In the book Shakespeares After Shakespeare: An Encyclopedia of the Bard in Mass Media and Popular Culture, the film is described as a "predominantly faithful version" of the story; in the book Shakespeare on screen: Macbeth, the film is referred to as a "loose adaptation".

== Cast ==
The cast of the film is from the Rajatabla theatre company, "the most Shakespearean company in Venezuela"; the main characters are played by Daniel Alvarado (as Max) and Karina Gómez (as Mileidi/Milady; pronounced m'lady). Durán is played by Alfonso Rivas. Other principal cast members are Leonardo Villalobos and Gerardo Luongo.

== Production ==
Leonardo Henríquez wrote the screenplay for Sangrador based on the Shakespeare play Macbeth. The film, which he also directed, is his third feature. He has said that he was experimenting with the story of Macbeth and the language of Shakespeare, saying that "although one of the reasons for making this film was to get into the aesthetic aspects of Macbeth", he also wanted to "[learn] from its perfect dramaturgy" and "see how far a playwright [Shakespeare] so alien, so embedded in his time, can cross the border of language and historical complexities." Henríquez also said at the time of the film's release that he thought the story of "a desperate madman [clumsy] for power" would be accessible in Latin America.

The film was made in 2000 for less than $300,000, filming primarily in the southwestern Andes region of Venezuela, and was intended for release in 2002; its release date was pushed back many times and it was screened at many international film festivals before being shown in its own country. Ultimately, only two films were released in Venezuela in 2002; Sangrador was the only release in 2003. It is in black-and-white, with cinematography by Cesary Jaworski, art direction by Diego Rísquez, and sound direction by Stefano Gramito. It was filmed on 35 mm movie film.

== Reception ==
=== Public and critical response ===
The film saw a year-end box office attendance of 31, earning Bs.120,800; by 2016 its total box office attendance was 142 people, and it had made Bs.432,550 during public release. However, it was submitted in 2003 as the Venezuelan entry for the Academy Award for Best Foreign Language Film, not being nominated, and was nominated as the Best Spanish Language Film at the 2004 Goya Awards.

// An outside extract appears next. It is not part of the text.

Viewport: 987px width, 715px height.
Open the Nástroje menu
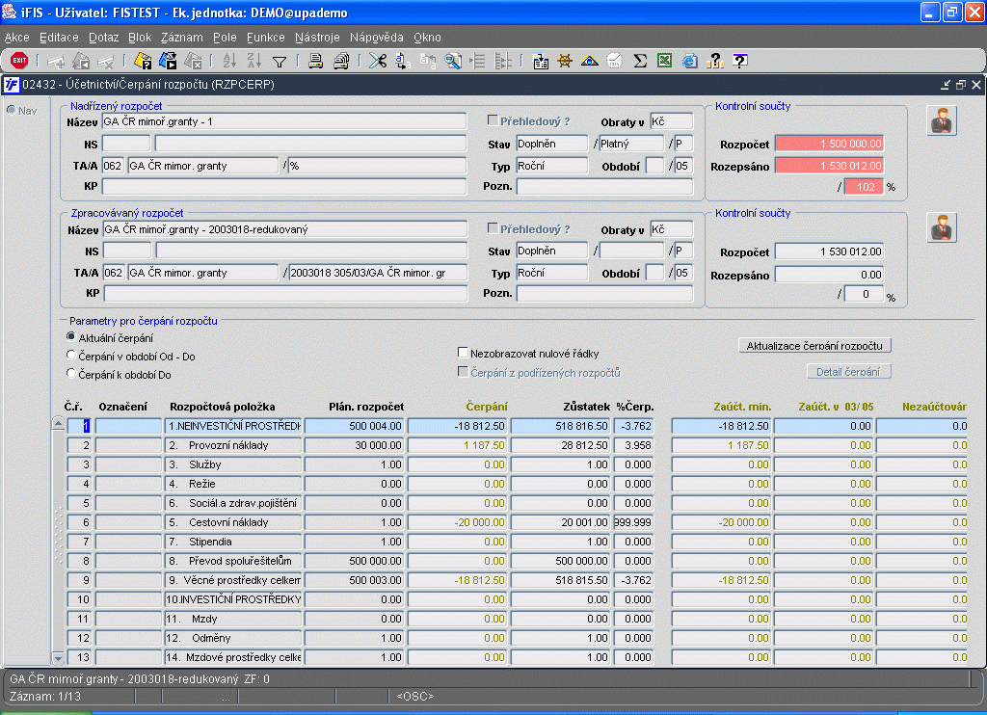tap(317, 38)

A review in Republica said that it was both a bad adaptation, referring to it as a "disgusting and appalling version of a great work", and a bad film. The review mainly sees the attempt at adaptation as bad for the film, saying that it is worse off for this; it does not stay close to the original; is "pretentious"; and will be scrutinized more for tackling such a famous work, thus exposing more failings. The review also criticizes the choice to make the film aesthetically black-and-white, suggesting this conflicts with the title (which means "bleeder") and noting that it makes the audience expect more depth than is present. Though accepting there were budget restrictions that caused extras to play living trees, the review criticizes the creative team for being too ambitious within their limits. The review generally criticizes the performances. In addition, it writes that some of Alvarado's speeches are good, but are responded to with such poor delivery that it becomes humorous; Gómez is praised for her acting skills and capturing the character of Lady Macbeth, but the reviewer equally notes that having one good actor among a poor cast makes the performances noticeably clash. Relating to the technological side, the reviewer notes the cinematography is good but also clashes with poorer aspects, and heavily criticizes the sound. Though the review repeatedly commends the effort and dedication of the production, it concludes that the film is bad.

=== Academic analysis ===
In academic literature, Diana Medina Meléndez wrote that the film began a wave of early-21st-century adaptations made in the country. Inmaculada Gordillo Álvarez notes that it is among the film adaptations that have taken the story of Macbeth and used it to frame a localized narrative.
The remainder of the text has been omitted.